Our primary approach in doing this is to partner simultaneously with multiple projects in the humanities and social sciences. Through working with projects that operate in different subfields, but still have commonalities in either data or analysis needs, we are able to see past individual scenarios. This way, we are able to identify and target broader classes of issues, both in tool building as well as the overall process of computational research itself.
Projects, research groups and institutions we are working, or have worked with include HSSH, FLOPO, FILTER, COMHIS, HELDIG, NDHL, STRATAS, CofK, RROL and Humanities+Design in addition to many smaller collaborations.
- The inherent problems in non-standard big data for research: bias, confounders, the gap between what is in the data and what is of interest, and the need for cleanup. For an initial report, see Wrangling with non-standard data, or e.g. this presentation
- How to best organize interdisciplinary research. For initial reports, see An Approach for Agile Interdisciplinary Digital Humanities Research – a Case Study in Journalism, and Interdisciplinary Collaboration in Studying Newspaper Materiality.

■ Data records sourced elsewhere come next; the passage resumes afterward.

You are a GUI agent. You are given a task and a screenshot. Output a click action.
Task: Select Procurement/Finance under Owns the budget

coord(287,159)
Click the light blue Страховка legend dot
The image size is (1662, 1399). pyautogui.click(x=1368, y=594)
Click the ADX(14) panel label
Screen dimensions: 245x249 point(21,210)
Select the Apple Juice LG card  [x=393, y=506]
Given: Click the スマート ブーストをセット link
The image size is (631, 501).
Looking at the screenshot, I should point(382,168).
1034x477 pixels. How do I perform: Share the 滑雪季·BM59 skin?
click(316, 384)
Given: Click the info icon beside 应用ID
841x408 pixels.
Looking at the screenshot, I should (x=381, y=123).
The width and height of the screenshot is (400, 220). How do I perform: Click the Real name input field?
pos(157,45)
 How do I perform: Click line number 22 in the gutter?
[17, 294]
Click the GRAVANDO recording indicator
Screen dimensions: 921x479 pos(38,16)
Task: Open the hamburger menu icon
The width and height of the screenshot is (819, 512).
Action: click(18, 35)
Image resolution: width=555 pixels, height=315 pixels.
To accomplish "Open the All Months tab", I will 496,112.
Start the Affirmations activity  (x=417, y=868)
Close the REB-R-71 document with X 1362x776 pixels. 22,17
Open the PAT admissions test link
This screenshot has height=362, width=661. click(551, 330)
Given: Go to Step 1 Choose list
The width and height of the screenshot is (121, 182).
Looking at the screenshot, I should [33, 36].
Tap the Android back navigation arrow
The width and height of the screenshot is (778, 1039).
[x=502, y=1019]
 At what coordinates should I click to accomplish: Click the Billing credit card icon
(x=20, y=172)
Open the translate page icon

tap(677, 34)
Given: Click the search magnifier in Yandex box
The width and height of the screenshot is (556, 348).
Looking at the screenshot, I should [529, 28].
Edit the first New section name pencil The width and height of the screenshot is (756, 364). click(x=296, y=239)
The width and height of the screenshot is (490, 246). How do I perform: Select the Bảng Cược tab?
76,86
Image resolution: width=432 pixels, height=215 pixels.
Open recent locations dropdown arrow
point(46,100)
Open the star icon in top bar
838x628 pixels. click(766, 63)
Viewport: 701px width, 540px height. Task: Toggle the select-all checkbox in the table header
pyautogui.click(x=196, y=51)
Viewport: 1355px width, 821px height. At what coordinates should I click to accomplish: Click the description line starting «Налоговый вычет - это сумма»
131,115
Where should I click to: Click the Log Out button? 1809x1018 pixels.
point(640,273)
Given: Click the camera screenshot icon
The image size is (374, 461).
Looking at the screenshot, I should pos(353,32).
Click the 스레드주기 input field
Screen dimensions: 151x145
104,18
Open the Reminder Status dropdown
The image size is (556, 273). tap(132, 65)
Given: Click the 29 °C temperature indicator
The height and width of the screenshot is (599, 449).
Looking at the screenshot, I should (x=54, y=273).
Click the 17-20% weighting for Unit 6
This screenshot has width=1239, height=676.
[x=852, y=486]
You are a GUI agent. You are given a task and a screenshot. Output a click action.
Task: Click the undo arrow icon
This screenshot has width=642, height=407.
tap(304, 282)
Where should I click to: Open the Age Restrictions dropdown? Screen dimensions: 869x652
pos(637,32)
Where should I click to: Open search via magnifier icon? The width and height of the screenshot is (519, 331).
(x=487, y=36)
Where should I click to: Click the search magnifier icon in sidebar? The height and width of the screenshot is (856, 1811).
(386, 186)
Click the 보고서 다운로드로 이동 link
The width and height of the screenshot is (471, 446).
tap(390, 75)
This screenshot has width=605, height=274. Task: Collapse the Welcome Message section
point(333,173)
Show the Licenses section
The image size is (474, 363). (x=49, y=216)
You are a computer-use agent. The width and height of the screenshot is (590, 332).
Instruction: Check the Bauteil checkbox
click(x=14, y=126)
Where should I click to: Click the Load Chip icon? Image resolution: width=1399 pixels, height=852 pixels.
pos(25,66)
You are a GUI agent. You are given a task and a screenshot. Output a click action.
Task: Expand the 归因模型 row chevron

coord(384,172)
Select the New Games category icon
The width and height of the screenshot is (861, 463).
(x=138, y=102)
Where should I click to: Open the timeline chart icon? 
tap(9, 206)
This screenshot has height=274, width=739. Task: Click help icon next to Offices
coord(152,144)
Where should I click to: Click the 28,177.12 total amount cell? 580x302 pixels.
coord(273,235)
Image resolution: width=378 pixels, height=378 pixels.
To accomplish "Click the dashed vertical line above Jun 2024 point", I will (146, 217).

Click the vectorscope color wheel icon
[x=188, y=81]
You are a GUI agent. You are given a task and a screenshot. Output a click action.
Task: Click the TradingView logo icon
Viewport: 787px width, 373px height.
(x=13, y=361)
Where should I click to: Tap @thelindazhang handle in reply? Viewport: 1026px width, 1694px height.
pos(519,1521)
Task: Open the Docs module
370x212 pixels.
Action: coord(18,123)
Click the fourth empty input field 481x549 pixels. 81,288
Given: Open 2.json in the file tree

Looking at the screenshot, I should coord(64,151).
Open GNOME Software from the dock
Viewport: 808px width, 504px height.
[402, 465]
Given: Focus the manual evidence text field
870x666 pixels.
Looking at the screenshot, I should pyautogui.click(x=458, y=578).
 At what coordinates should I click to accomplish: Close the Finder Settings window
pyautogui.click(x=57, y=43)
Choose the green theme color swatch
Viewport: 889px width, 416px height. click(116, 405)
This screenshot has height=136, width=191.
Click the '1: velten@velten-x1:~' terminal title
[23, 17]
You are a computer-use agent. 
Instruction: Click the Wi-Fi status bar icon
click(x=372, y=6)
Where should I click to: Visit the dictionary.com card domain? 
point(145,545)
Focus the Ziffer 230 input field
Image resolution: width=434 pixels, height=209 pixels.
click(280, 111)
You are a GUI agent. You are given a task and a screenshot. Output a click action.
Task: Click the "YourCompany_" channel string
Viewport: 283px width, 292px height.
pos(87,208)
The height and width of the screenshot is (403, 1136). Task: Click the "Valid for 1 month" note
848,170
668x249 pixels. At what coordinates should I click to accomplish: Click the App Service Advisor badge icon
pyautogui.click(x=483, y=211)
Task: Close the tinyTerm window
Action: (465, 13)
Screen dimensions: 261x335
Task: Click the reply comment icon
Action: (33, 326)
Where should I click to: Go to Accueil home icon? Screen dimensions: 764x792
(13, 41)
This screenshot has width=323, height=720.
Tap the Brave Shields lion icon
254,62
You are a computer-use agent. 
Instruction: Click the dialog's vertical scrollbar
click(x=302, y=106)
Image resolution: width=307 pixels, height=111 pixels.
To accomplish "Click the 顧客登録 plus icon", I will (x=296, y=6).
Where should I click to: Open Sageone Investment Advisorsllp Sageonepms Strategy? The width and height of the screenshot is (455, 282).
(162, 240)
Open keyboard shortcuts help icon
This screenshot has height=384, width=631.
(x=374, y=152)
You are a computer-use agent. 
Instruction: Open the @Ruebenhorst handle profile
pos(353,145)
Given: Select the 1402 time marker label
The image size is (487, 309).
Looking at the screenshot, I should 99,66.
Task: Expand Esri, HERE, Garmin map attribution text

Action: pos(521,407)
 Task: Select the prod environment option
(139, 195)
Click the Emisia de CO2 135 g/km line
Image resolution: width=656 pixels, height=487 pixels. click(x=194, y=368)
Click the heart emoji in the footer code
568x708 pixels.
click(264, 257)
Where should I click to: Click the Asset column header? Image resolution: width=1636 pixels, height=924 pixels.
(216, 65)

- How to develop technical tools and workflows 1) efficiently and 2) to cater to as broad demands as possible. Results not yet uniformly reported, but see e.g. A Workflow for Integrating Close Reading and Automated Text Annotation, this presentation and this listing.
- Identifying epistemologically sound ways of combining quantitative computational analyses and qualitative interpretation. Not uniformly reported, but see e.g. Topic Modeling and Text Analysis for Qualitative Policy Research for initial thoughts on a particular method in a particular context.